Selected excerpt:
· · ·
In almost every interview with an author I've read, the author gets asked, 'Where do you get your ideas from?', which has always struck me as a rather stupid thing to ask. But, whereas most authors will answer vaguely, 'Oh, from all over the place, really...', and while I make no claim to being a 'proper', published author, I'm going to attempt to answer it properly. And I'm going to do it through
The Aberration, because doing stuff through examples is the best way, dudes.
Alright, yes, this
is just a bad excuse to waffle at length about a lot of my old stuff, and probably the only person it's remotely interesting to is myself, but I'd rather procrastinate on a grand scale than do any kind of proper work, and as this is my blog, I can do what I like. And anyway, there are some answers to such vitally important questions as, 'Why "Master Beef"?', 'What made you pick Fat Man In Tweed as your website name?', and 'Why does Amelia call you "muffinkid"?' in there somewhere. And also: pretty pictures.
Note: this won't be in much of a coherent order, as ideas don't have a habit of forming coherently. Be warned: random tangents abound.
Part 1: Bananas and Laxatives
(From the Fod conception scripts. Olli went over the green writing to make it more legible, using an illegible font.)

Fod, started in February 2003, was another attempt, after a long line of them, at a collaborative website with friend Olli Smith. My first idea for it was a spoof of the video game
Halo. I named it
Bananas and Laxatives, and it was the first time I'd really put any of my writing online. It was consciously bad quality, containing gratuitous swearing and all the character mutilations and twisted ways to mess up the
Halo universe that my fourteen-year-old mind could think of. The Covenant, the main enemy, became the Convent: an alliance of nuns, prostitutes, politicians and pro-wrestlers.
· · ·
Required task A:
In the blog post about where ideas come from, repeat everything from "Part 1: Bananas" down to "politicians and pro-wrestlers.".
Required task B:
In the blog post about where ideas come from, what did the Covenant become in Bananas and Laxatives?
Required task C:
Carry on the blog post about where ideas come from, starting right after its final sentence.

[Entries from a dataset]
· · ·
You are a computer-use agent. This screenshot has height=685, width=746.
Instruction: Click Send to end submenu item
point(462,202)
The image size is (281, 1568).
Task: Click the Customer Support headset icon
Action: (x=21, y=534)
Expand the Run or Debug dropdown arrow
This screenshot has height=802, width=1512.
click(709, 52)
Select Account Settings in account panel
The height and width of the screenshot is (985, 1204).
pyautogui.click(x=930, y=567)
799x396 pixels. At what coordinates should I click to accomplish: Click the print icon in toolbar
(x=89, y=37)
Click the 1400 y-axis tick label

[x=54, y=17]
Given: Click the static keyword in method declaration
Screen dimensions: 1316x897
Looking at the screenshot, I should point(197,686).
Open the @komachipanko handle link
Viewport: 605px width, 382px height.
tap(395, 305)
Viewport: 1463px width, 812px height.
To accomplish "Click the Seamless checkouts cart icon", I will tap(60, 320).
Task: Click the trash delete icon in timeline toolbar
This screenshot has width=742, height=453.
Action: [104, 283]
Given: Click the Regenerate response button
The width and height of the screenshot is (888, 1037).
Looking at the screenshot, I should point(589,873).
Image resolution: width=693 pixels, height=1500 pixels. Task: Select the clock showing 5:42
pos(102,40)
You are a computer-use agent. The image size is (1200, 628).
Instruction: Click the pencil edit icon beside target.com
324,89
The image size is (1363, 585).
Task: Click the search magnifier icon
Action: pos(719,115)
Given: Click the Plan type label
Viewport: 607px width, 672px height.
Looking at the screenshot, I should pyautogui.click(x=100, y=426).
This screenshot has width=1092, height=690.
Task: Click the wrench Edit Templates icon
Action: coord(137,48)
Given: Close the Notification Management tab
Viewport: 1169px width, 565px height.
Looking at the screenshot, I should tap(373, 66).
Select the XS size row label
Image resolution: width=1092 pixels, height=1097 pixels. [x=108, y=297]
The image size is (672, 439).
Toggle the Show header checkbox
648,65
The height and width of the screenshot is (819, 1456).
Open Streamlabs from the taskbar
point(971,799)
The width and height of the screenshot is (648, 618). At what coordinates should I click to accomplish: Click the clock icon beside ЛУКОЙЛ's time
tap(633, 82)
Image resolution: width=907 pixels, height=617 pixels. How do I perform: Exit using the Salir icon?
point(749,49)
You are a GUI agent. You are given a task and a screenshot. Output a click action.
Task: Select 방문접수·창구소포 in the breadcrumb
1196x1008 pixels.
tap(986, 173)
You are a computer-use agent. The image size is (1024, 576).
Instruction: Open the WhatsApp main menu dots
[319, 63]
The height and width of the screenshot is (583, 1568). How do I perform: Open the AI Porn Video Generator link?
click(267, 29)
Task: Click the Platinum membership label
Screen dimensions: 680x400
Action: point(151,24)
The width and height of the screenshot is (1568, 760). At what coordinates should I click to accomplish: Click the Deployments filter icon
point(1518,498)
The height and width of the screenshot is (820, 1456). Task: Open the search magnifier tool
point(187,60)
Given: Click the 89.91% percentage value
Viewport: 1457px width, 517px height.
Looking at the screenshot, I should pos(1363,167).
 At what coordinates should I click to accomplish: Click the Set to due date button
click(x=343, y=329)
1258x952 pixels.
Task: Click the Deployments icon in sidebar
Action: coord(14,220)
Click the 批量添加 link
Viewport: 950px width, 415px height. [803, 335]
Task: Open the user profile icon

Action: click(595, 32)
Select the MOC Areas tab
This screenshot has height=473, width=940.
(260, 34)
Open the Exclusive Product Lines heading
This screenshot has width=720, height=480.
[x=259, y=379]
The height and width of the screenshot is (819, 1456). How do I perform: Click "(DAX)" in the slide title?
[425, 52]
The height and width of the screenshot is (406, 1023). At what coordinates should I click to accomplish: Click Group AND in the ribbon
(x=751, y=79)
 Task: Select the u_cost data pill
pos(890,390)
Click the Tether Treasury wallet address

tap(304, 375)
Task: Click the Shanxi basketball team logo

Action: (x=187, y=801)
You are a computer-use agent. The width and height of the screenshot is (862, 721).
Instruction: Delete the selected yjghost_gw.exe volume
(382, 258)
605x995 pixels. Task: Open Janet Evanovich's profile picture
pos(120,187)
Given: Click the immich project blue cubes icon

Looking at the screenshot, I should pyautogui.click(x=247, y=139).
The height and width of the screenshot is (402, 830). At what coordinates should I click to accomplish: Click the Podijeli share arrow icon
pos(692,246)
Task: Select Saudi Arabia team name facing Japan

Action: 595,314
· · ·
Written reply A:
Part 1: Bananas and Laxatives
(From the Fod conception scripts. Olli went over the green writing to make it more legible, using an illegible font.)

Fod, started in February 2003, was another attempt, after a long line of them, at a collaborative website with friend Olli Smith. My first idea for it was a spoof of the video game
Halo. I named it
Bananas and Laxatives, and it was the first time I'd really put any of my writing online. It was consciously bad quality, containing gratuitous swearing and all the character mutilations and twisted ways to mess up the
Halo universe that my fourteen-year-old mind could think of. The Covenant, the main enemy, became the Convent: an alliance of nuns, prostitutes, politicians and pro-wrestlers.

Written reply B:
The Convent, an alliance of nuns, prostitutes, politicians and pro-wrestlers.

Written reply C:
(Random aside: on page 299 of
The Fall of Reach, one of the official
Halo novels, 'Covenant' is actually typo'd as 'Convent'. Well,
I laughed.)
Most chapters were accompanied by a screenshot from the game, beautifully transformed in Microsoft Paint. (Ironically, Cortana ended up with long hair in
Halo 2 anyway. They obviously modelled her on her
B&L equivalent, Bore-Tana.)

A violin tune that sounded like a strangled cat (if they make any noise) played as Captain PLEEEAAASE gave Bore-Tana the bad news the Convent was rapidly approaching. Bore-Tana had a tantrum. 'But I don't wanna be a nun!' she wailed.
Reveille It Up!
Meanwhile, in the cry-o-tube place thingy, Master Beef awoke. He started crying as he got out and a small man rushed to him. It was Pitri.
'It's OK, sir,' he said. 'We'll have you warmed up in no time!' He handed Beef a hot cocoa with marshmallows as he sniffled. He slurped at it.
'Why's he crying?' asked Sam, calling and leaning on the very big fragile glass window on the wall.
'It's a cry-o-tube, Sam, you dumbass!'
'Sorry Pitri. I'll just bring his health online then.'
'I suppose you should.' said Pitri.
'He needs his shield, Pitri. Give him that, if you can manage.'
'Dumbass!' Pitri handed Beef a silver tea tray. 'It will come in very handy, sir!'
'Thank you, Pitri.' said Beef. 'Thank you, Dumbass!' he called up to Sam.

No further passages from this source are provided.